Posted by Karen Weintraub April 26, 2007 02:05 PM

By Alice Dembner, Globe Staff

Four separate scientific teams, including one led by Harvard researchers, are today reporting progress toward unraveling the genetic basis of the most common form of diabetes.

They have identified three new genetic risk factors and confirmed five others that were discovered over the last few years. An additional risk factor identified by one group has not yet been confirmed by others.

Together, the genetic defects account for about 5 percent of the risk of getting the illness, said David Altshuler, associate professor of genetics and medicine at Harvard Medical School and a leader of one of the four teams that included the Broad Institute of Harvard and MIT.

"The picture that is emerging is of multiple genes, each with a modest effect" on diabetes, he said.

Overall, genetics account for about half the risk of getting type 2 diabetes, according to Altshuler. Environment and such behaviors as obesity and lack of exercise account for the remaining risk.

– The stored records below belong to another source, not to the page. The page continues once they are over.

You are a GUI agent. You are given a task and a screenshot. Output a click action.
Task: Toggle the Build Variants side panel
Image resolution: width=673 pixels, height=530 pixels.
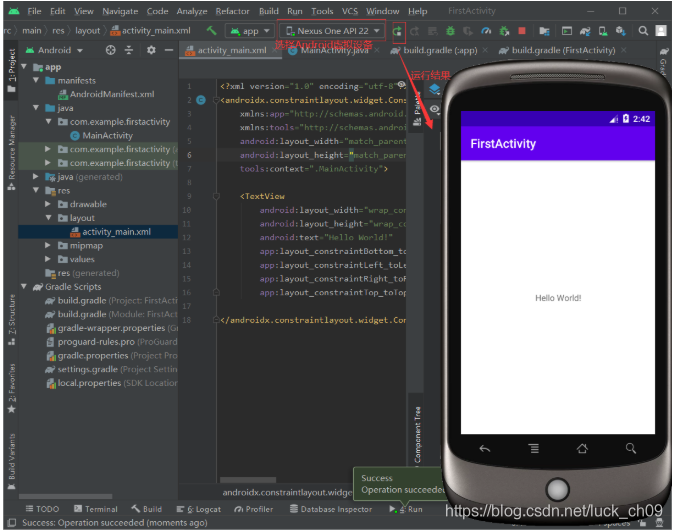click(x=12, y=461)
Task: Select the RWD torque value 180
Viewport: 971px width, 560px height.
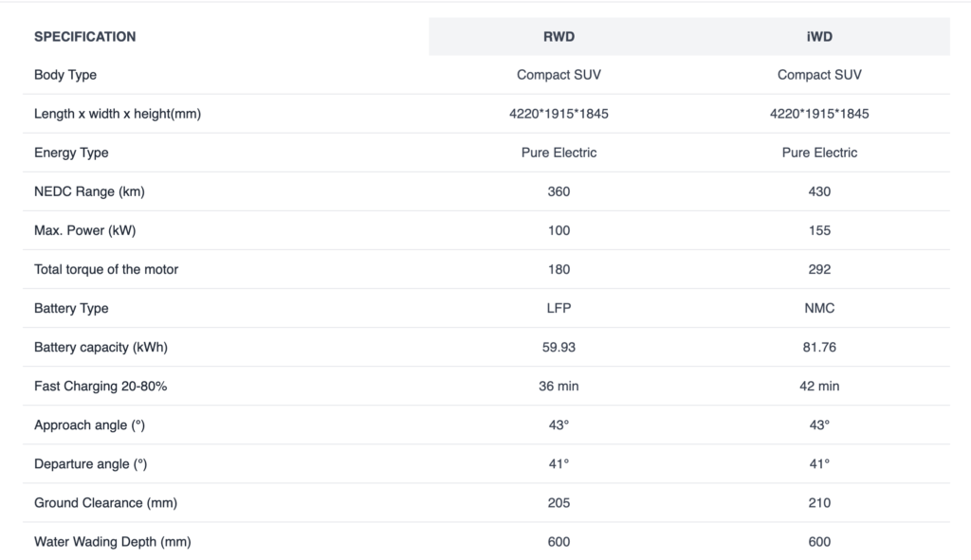Action: click(x=559, y=269)
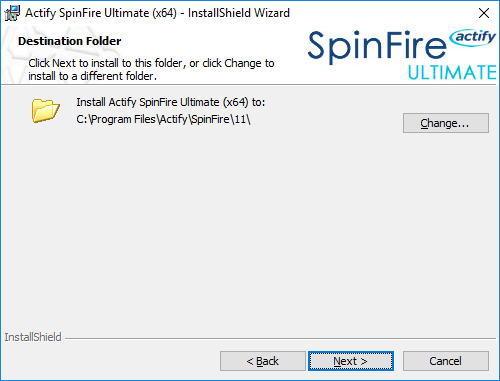
Task: Click the Destination Folder heading
Action: click(x=70, y=41)
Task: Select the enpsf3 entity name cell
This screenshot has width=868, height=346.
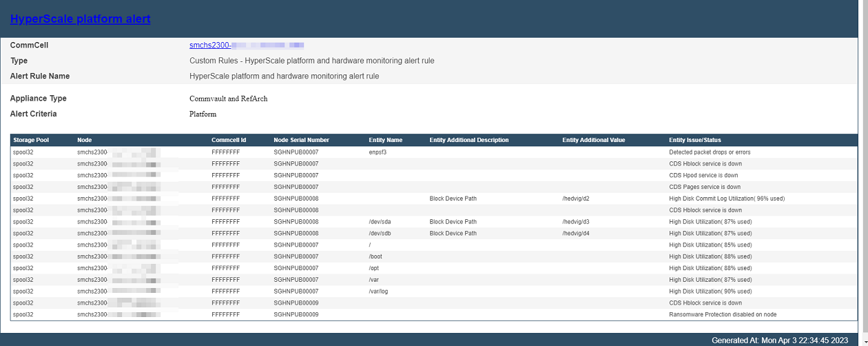Action: 378,152
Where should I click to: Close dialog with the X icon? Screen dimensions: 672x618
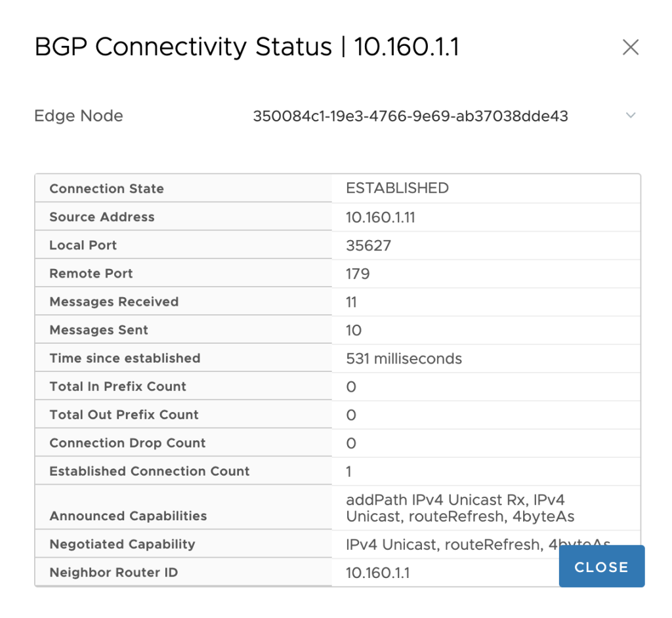click(x=631, y=47)
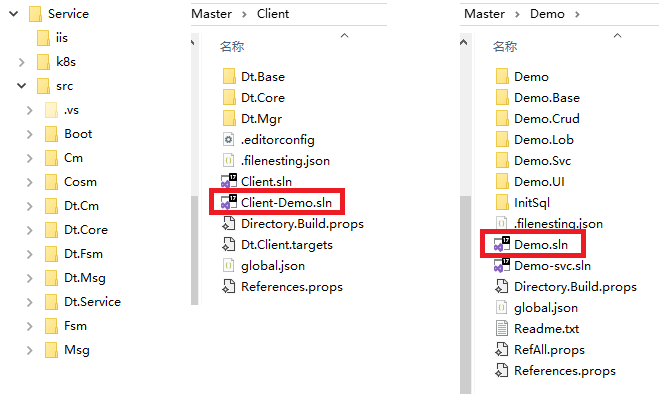Open the Client-Demo.sln solution file icon
The width and height of the screenshot is (660, 408).
point(227,202)
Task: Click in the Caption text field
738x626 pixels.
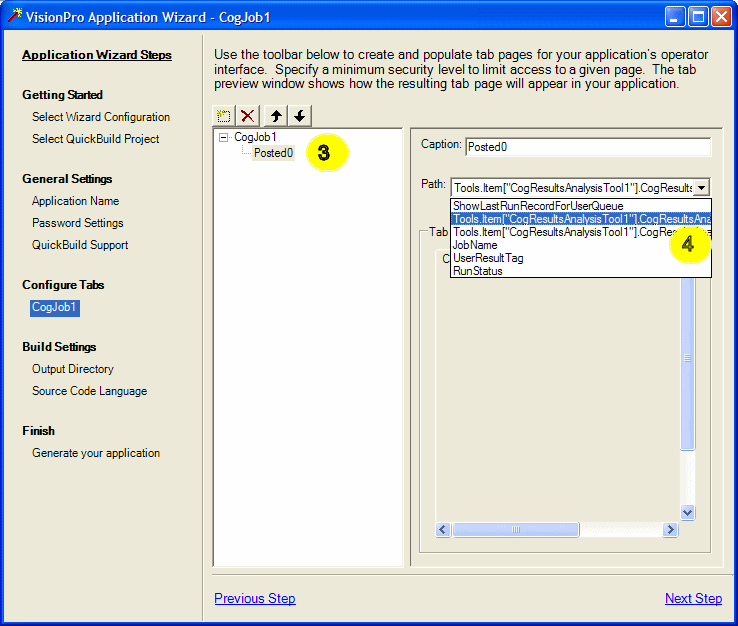Action: click(587, 148)
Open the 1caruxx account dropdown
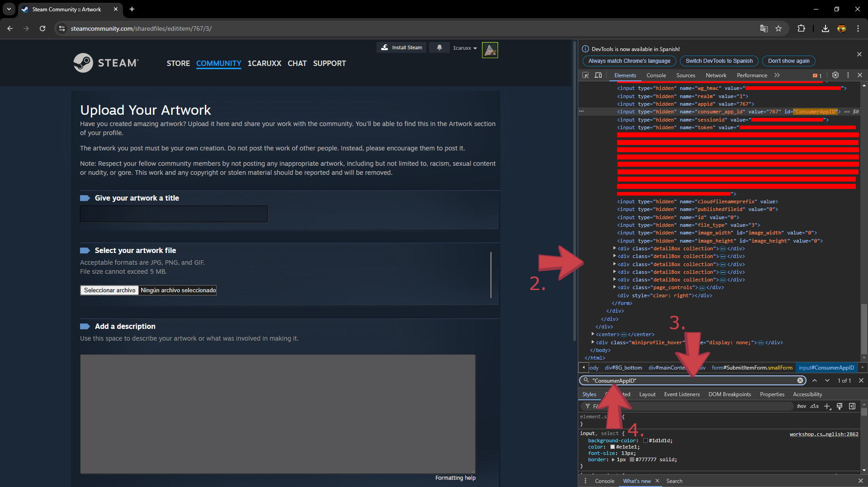 (465, 48)
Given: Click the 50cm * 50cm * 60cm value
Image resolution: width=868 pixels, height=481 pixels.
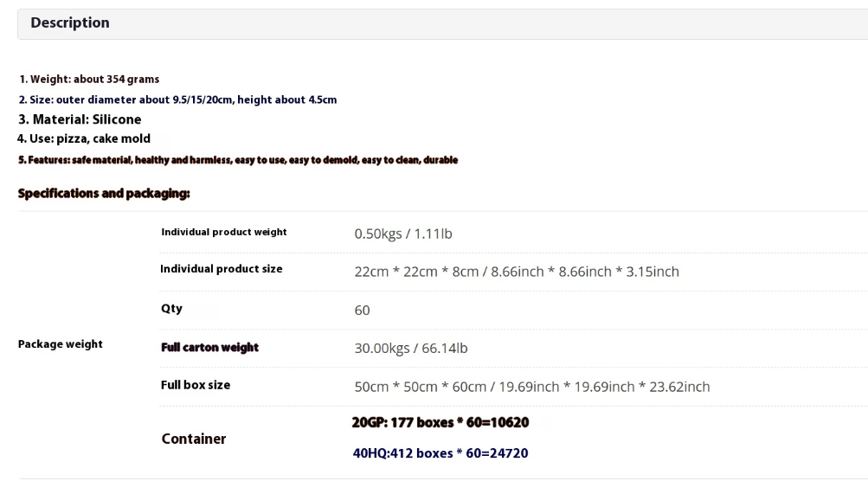Looking at the screenshot, I should pyautogui.click(x=532, y=387).
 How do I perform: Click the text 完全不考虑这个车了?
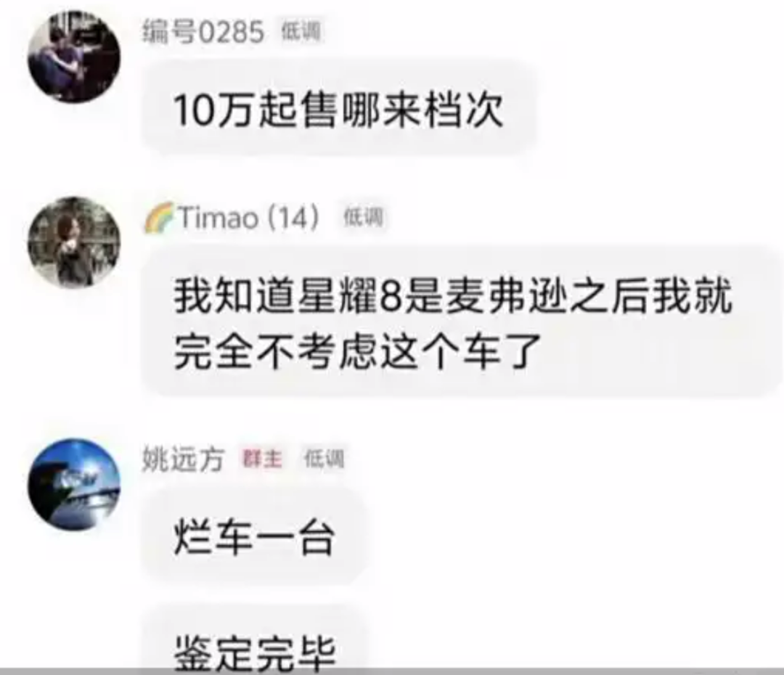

More than 20 million Americans now have type 2 diabetes and scientists estimate that about 54 million more are at risk of getting the illness. The disease harms the body's ability to control blood sugar and can lead to heart disease, blindness and early death.

The new research is expected to provide leads for development of new treatments and possibly ways to prevent diabetes.

"The pharmaceutical industry is absolutely salivating at all of these studies because they represent the best validation of a new drug target," said Dr. Francis Collins, director of the National Human Genome Research Institute and a leader of another of the teams. But Collins cautioned that it could be a decade before patients see any new drugs from the research.

The work is unusual because three of the four scientific groups collaborated to confirm their results, making the findings extremely solid. In addition, the results identified some genetic areas that are not connected to any known mechanism behind diabetes.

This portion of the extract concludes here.